Après la Croatie en 2023, la zone euro devrait s’étendre encore à l’est dès l’an prochain. La Commission Européenne a validé jeudi l’entrée de la Bulgarie, pays le plus pauvre de l’UE totalisant 6 millions d’habitants, dans la zone euro à compter du 1er janvier 2026. L’entrée de ce 21e pays dans la zone euro devra néanmoins être entérinée par les 27 États membres début juillet.
«Une journée remarquable. Un nouveau pas en avant pour la Bulgarie sur la voie de l'adhésion à l'euro. Les évaluations positives de la Banque centrale européenne et de la Commission Européenne confirment nos progrès, mais le travail continue. Ceci fait suite à des années de réformes, d'engagement et d'alignement avec nos partenaires européens», s’est réjoui le Premier ministre bulgare, Rossen Jeliazkov, sur X.
A remarkable day. Another step forward on Bulgaria’s path to the euro. The positive assessments by @ecb and @EU_Commission confirm our progress — but the work continues. This follows years of reforms, commitment, and alignment with our European partners.
— Rossen Jeliazkov (@R_JeliazkovPM) June 4, 2025
«Aujourd’hui, la Bulgarie est un peu plus proche de l’adoption de l’euro. Cela signifiera davantage d’investissements et d’échanges commerciaux avec les partenaires de la zone euro, ainsi que davantage de stabilité et de prospérité pour le peuple bulgare.

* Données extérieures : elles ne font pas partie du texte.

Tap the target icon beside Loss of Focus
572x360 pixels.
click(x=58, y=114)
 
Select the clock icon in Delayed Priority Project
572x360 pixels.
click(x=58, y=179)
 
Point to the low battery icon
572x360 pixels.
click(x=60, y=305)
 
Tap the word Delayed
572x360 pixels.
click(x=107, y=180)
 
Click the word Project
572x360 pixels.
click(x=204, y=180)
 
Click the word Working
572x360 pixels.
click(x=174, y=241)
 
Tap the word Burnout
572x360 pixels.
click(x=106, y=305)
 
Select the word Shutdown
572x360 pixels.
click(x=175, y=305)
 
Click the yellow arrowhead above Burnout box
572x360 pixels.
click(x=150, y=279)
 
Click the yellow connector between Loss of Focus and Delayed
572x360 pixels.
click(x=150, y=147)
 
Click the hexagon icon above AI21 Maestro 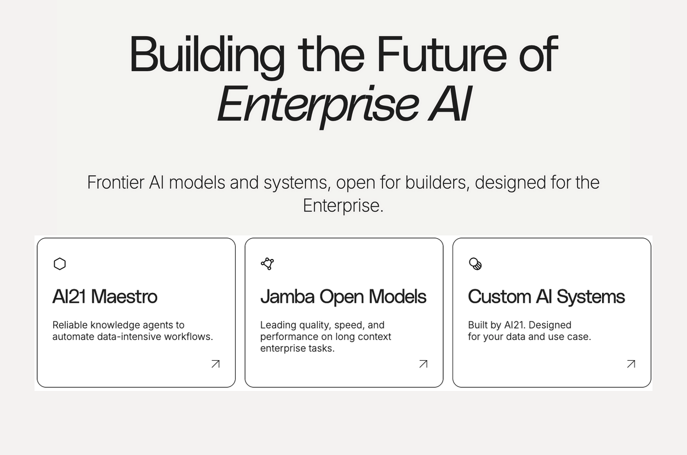click(60, 264)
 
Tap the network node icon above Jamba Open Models click(267, 264)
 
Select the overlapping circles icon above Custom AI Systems click(476, 264)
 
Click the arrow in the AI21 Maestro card click(215, 364)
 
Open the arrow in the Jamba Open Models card click(423, 364)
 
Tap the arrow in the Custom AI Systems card click(631, 364)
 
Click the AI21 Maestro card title click(105, 297)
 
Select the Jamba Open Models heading click(343, 297)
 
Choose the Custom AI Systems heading click(546, 297)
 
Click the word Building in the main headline click(207, 55)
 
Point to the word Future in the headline click(442, 55)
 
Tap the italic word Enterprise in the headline click(318, 104)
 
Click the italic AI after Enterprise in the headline click(450, 104)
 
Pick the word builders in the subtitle click(437, 182)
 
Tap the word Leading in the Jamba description click(278, 325)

La Bulgarie occupera également la place qui lui revient dans l’élaboration des décisions de la zone euro. Félicitations!», a tweeté Ursula von der Leyen.

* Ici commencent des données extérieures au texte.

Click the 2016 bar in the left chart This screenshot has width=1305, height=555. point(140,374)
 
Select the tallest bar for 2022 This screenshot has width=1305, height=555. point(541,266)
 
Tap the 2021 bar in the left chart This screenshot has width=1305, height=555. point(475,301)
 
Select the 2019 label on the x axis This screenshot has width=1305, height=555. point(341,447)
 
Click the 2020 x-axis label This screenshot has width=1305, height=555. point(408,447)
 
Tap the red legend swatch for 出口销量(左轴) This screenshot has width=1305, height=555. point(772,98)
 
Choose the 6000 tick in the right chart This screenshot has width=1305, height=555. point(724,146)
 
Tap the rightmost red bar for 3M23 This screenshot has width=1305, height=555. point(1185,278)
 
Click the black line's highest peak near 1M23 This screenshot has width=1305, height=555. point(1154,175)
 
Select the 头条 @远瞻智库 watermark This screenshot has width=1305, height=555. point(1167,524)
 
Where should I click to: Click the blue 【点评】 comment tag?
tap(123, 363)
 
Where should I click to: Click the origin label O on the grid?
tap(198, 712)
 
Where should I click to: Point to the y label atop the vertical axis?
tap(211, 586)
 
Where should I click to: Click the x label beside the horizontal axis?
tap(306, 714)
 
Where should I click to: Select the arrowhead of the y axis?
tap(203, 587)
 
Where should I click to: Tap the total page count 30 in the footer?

Today, Bulgaria is one step closer to adopting the euro.
This will mean more investment and trade with euro area partners, and more stability and prosperity for the Bulgarian people.
Bulgaria will also take its rightful place in shaping euro area decisions.
Congratulations!— Ursula von der Leyen (@vonderleyen) June 4, 2025
Le ministre de l’Europe et des Affaires étrangères, Jean-Noël Barrot, a reçu son homologue bulgare, Georg Georgiev, ce mardi. Ils ont appelé à approfondir la coopération entre les deux pays sur des domaines comme la défense et le nucléaire civil.
Face à la poursuite de la guerre d’agression menée par la Russie, les deux ministres ont réaffirmé leur soutien à l’Ukraine. Ils ont souligné l’importance de la politique d’élargissement, notamment vers les pays des Balkans, ainsi que l’importance de la région de la mer Noire pour la sécurité européenne.
Quatre critères économiques respectés
Après plusieurs années d’efforts économiques, la Bulgarie est parvenue à remplir les quatre «critères de convergence» exigés par la Commission Européenne afin d’entrer dans la zone euro.
Le premier étant de maîtriser son inflation, ce qui a été le cas à hauteur de 2,7% lors des douze derniers mois. Le deuxième point requis était de maintenir son déficit budgétaire autour de 3% du PIB et de limiter sa dette (24% du PIB). Le troisième critère était que les taux d'intérêt de long terme convergent avec ceux des autres États membres. La dernière condition était que la monnaie bulgare, le lev, affiche un taux de change fixe avec l'euro, ce qui est le cas depuis 1999.
51% des Bulgares se disent hostiles à l’euro
Selon le dernier Eurobaromètre, plus d’un Bulgare questionné sur deux (51%) s’est pourtant déclaré hostile à l’euro, alors que 43% du panel a assuré y être favorable. Des manifestations contre le passage à la monnaie unique, accusée de faire grimper les prix, ont même été organisées dans les rues de Sofia le week-end dernier.
Une partie de la population reste traumatisée par la crise de 1996-1997, où l'inflation avait dépassé 300 %, d’autant plus que le pays a subi une forte inflation au début de la guerre en Ukraine (13 % en 2022, 9 % en 2023).
Le président de la République Roumen Radev, considéré comme populiste et pro-russe par ses opposants, s'est emparé du débat en proposant un référendum sur le sujet. Sa demande a été rejetée le mois dernier par le Parlement, qui l'a déclarée contraire à la Constitution, selon Les Échos.